だがその中で、何とか大学を出て非正規から正社員になったアラフォーの真央が、今度は次の世代にバトンを渡そうとしている。

 

 

他の章は四葉と真央に加えて、四葉の中高での親友だったミャーコ(同性愛者でかなり気まま)、四葉の家のレストランで売られていたクッキー(横浜オリジナルの土産として一世を風靡した)のパッケージイラストのモデルになった女性・舞、そして四葉の祖母と母親のライフストーリーを描きながら、それぞれが関係性を作り繋がっていく。

 

オールノットという言葉には全部がダメというわけでもないという意味もあり、コロナ以降閉塞感が強まった世の中で、立場の弱い人が手をとりあうには完璧な共感や価値観でなくてもいいから、周りにいる誰かと手を結べないだろうか。そのくらいの連帯でもいいから、という筆者の思いが込められた言葉だという。

 

完璧な形でなくても優しくしてもいい、今とても困った人に手を差し伸べる。それはこの物語では暖かなスープであったり、金銭であったり、住むところや居場所であったりする。

男性優位社会や生まれ落ちた境遇による格差など、自分ではどうしようもないことへの怒りを描くでもない。四葉の家が差し出すような優しさを受け止めるのは根本を変えることにはならないけど、それで何とか生き延びることもありなのだと読み取れる。

 

ラストは読者に委ねられている部分もあり、読後すっきりしない人も結構いたようだが、私はその後の四葉がしたたかに生き延びていることが嬉しかった。真央と出会った時は目立たない中年女性だったのが、祖母に似たインパクトある見た目になり、謎の説得力を生かしてちょっとした有名人になっていた。前章までの伏線がここで活かされるのも楽しい。

 

 

この話のもうひとつの軸は戦後から昭和の終わり、時を経てコロナ後の現代、さらには2040年の未来へと流れていく時間だろう。

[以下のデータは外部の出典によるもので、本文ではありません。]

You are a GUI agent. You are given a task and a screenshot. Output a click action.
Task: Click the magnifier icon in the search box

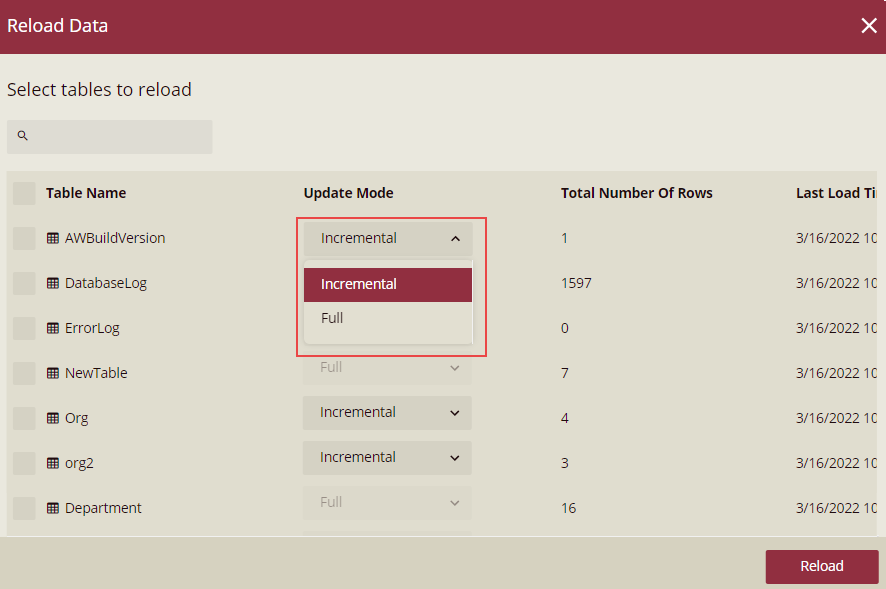[22, 136]
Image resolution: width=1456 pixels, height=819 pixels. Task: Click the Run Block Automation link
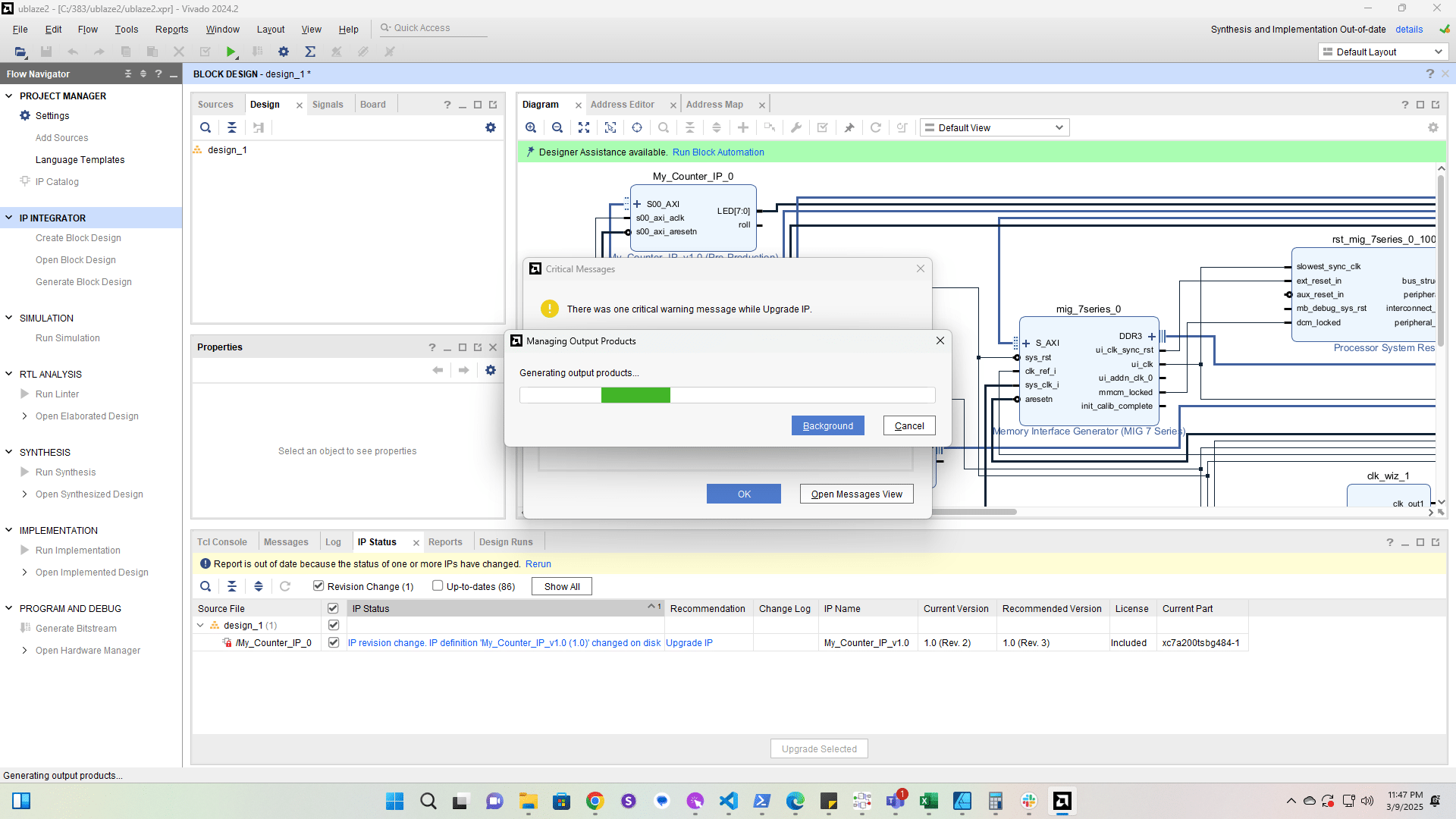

時系列を理解するためのヒントはふんだんに描かれていたので、メモを作ってみた。

よつばとミャーコは1978年生まれ。中学校入学は1991年。

真央は2000年生まれ。最後は40歳目前の2039年頃か。

舞は1977年生まれ。クッキーの発売は1988年。

 

横浜で飲食業で大成功した四葉の祖父母は、野毛(いかにもな感じだが、伊勢佐木町の方がピンとくるな)での米軍兵向けのダイナー(ここは実際は雇われの身だった)を振り出しに、いくつもの飲食店を様々な業態で経営して横浜飲食店業界に君臨し、一家は横浜の山手の邸宅で暮らす。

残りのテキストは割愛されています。